20 While I was speaking and praying, confessing my sin and the sin of my people Israel and making my request to the Lord my God for his holy hill—21 while I was still in prayer, Gabriel, the man I had seen in the earlier vision, came to me in swift flight about the time of the evening sacrifice. 22 He instructed me and said to me, “Daniel, I have now come to give you insight and understanding. 23 As soon as you began to pray, a word went out, which I have come to tell you, for you are highly esteemed. Therefore, consider the word and understand the vision:
24 “Seventy ‘sevens’ are decreed for your people and your holy city to finish transgression, to put an end to sin, to atone for wickedness, to bring in everlasting righteousness, to seal up vision and prophecy and to anoint the Most Holy Place.
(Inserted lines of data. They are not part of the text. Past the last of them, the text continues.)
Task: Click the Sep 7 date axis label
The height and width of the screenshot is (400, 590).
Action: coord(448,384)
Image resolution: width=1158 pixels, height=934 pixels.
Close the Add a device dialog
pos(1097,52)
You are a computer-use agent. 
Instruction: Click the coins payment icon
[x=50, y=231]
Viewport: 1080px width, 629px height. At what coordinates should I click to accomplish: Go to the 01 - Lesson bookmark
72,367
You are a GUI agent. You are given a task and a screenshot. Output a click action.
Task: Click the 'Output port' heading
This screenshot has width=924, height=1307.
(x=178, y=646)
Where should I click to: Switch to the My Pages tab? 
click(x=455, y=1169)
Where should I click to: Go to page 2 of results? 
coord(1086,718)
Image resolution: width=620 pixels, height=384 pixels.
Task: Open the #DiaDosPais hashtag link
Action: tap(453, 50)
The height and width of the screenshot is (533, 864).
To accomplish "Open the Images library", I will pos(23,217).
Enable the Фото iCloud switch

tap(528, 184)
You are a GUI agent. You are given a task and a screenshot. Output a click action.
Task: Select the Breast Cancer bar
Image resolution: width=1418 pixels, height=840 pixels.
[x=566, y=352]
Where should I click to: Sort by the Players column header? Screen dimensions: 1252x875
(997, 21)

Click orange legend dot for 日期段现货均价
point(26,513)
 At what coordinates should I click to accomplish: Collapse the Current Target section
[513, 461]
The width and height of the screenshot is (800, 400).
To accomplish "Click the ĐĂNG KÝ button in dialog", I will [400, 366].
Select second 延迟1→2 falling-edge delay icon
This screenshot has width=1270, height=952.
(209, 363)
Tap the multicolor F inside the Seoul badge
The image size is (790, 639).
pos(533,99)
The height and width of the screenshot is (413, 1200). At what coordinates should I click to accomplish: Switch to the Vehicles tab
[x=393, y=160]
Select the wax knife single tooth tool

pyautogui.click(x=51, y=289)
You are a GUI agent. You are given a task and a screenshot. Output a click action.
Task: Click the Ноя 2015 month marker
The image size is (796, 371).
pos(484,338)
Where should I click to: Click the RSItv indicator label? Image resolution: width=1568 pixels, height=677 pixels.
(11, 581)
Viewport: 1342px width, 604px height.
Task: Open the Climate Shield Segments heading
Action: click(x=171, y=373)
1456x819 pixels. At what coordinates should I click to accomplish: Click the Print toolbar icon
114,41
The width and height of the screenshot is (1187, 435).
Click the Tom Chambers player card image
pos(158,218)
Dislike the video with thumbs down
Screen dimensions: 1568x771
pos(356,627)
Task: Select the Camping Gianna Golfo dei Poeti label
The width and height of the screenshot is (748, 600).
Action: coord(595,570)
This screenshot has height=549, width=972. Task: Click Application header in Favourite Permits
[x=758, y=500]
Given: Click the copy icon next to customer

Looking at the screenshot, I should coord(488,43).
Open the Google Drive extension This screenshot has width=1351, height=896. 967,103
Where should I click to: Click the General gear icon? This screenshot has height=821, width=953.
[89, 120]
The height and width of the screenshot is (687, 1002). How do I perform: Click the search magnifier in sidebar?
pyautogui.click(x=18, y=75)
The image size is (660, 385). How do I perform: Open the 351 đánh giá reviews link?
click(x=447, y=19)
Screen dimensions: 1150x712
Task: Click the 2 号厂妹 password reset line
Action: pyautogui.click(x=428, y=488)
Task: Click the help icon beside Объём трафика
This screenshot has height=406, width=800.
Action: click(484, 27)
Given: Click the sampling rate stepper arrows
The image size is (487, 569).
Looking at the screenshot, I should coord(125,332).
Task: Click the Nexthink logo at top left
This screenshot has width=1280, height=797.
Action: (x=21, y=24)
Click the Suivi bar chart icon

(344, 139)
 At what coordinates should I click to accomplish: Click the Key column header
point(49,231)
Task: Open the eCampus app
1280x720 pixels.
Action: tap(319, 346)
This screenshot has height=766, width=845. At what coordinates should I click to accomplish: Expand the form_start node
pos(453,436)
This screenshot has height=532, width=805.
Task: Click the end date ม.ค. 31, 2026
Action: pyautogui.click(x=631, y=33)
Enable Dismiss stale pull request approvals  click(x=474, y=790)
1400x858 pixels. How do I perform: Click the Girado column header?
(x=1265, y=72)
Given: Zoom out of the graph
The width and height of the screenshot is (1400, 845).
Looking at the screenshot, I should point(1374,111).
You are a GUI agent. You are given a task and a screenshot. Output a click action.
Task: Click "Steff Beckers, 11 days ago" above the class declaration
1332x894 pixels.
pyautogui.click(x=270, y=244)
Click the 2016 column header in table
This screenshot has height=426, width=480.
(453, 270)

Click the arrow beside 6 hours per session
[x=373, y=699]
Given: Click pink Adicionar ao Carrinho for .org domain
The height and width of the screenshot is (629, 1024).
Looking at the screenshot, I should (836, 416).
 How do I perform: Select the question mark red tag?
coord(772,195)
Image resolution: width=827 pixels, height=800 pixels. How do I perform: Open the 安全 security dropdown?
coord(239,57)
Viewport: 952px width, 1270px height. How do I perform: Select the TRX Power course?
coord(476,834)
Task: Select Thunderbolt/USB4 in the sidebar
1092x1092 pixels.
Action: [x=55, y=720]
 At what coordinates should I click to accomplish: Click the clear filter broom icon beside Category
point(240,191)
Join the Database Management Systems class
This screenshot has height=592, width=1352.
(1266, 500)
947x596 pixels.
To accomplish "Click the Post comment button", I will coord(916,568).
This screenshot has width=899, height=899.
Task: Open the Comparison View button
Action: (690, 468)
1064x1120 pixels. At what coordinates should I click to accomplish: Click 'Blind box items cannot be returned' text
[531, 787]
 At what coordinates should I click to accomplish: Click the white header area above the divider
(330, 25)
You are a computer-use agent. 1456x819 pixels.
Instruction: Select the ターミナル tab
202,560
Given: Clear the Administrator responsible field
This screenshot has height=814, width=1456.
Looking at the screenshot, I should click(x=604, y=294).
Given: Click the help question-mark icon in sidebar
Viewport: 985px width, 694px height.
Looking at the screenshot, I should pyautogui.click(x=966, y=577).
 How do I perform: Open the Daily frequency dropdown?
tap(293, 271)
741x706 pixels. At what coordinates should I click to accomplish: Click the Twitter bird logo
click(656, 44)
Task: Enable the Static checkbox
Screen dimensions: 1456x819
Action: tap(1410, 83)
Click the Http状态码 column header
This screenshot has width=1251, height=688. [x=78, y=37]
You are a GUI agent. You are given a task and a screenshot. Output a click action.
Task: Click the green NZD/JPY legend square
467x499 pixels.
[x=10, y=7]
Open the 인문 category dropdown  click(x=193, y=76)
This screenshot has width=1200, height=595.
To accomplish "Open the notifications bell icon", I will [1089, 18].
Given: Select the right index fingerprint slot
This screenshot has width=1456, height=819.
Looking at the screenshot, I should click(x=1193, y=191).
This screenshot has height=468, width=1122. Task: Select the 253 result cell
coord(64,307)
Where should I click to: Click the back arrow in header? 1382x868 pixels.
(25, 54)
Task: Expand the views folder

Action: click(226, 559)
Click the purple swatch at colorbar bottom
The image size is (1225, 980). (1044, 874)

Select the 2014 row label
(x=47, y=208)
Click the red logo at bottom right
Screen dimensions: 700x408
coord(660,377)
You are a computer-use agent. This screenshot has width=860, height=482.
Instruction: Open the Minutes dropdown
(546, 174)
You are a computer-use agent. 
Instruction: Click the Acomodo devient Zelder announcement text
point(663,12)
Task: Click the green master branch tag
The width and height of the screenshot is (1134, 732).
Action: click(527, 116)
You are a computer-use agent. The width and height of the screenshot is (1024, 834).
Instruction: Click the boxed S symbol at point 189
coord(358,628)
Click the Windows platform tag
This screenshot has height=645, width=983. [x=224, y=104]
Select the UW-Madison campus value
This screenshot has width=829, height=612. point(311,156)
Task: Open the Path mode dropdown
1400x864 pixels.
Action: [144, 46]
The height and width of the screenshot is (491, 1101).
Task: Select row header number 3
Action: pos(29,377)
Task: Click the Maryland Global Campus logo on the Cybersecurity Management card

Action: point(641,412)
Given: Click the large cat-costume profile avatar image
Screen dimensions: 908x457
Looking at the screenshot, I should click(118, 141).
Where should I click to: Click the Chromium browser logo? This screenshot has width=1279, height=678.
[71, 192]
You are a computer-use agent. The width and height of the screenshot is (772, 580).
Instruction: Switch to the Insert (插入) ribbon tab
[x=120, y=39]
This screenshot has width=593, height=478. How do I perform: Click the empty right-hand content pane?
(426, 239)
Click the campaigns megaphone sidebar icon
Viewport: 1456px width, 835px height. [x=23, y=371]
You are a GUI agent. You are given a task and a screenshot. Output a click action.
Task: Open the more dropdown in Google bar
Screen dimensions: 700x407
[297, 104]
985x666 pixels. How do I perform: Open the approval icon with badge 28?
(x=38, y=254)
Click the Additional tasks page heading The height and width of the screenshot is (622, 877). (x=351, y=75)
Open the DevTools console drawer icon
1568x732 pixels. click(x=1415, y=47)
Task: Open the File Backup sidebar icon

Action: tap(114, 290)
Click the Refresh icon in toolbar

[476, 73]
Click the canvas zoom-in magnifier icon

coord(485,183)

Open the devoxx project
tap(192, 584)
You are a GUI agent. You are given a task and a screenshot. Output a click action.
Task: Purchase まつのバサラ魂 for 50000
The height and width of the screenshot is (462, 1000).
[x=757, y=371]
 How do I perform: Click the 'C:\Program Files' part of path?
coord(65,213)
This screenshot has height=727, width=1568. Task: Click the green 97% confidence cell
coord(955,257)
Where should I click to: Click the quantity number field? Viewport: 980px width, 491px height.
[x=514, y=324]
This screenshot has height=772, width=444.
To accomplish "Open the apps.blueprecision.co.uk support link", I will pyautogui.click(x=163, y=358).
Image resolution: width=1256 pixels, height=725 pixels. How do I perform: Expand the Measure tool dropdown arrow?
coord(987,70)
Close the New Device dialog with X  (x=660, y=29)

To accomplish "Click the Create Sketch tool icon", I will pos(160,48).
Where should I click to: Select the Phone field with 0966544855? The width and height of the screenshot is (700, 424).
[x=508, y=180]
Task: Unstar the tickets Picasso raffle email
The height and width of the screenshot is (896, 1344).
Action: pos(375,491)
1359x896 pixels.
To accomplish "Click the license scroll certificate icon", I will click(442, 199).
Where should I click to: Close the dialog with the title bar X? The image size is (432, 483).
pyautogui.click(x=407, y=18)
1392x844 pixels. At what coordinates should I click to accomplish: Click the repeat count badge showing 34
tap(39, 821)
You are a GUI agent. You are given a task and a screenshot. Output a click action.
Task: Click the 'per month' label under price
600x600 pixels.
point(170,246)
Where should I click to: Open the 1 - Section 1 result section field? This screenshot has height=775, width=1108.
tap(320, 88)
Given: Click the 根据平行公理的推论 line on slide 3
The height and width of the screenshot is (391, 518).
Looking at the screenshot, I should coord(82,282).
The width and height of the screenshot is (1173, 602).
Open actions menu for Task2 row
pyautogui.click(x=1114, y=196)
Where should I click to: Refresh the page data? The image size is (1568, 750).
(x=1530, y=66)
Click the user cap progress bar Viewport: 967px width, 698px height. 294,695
25 “Know and understand this: From the time the word goes out to restore and rebuild Jerusalem until the Anointed One, the ruler, comes, there will be seven ‘sevens,’ and sixty-two ‘sevens.’ It will be rebuilt with streets and a trench, but in times of trouble. 26 After the sixty-two ‘sevens,’ the Anointed One will be put to death and will have nothing. The people of the ruler who will come will destroy the city and the sanctuary. The end will come like a flood: War will continue until the end, and desolations have been decreed. 27 He will confirm a covenant with many for one ‘seven.’ In the middle of the ‘seven’ he will put an end to sacrifice and offering. And at the temple he will set up an abomination that causes desolation, until the end that is decreed is poured out on him.”
QUESTIONS
1. Daniel 9:21 indicates that Daniel received an answer to his prayer while he was still praying. Why do you suppose God was so quick to speak to Daniel?
2. Many scholars see the details of Daniel 9:26-27 as describing the events of 171-164 BC when Antiochus IV Epiphanes killed an “anointed” priest, “put an end” to Jewish worship, and installed an “abomination that causes desolation” in the Temple. If this is the case, then in Mark 13, Jesus reapplied these symbols to his first century context because many similar things were happening in His own day. He as God’s anointed would be killed, and the Jerusalem Temple would be destroyed by the Romans. Why do you suppose history seems to repeat so often? What does the end of this vision (and really all the visions of Daniel) teach us about the end of each cycle of history?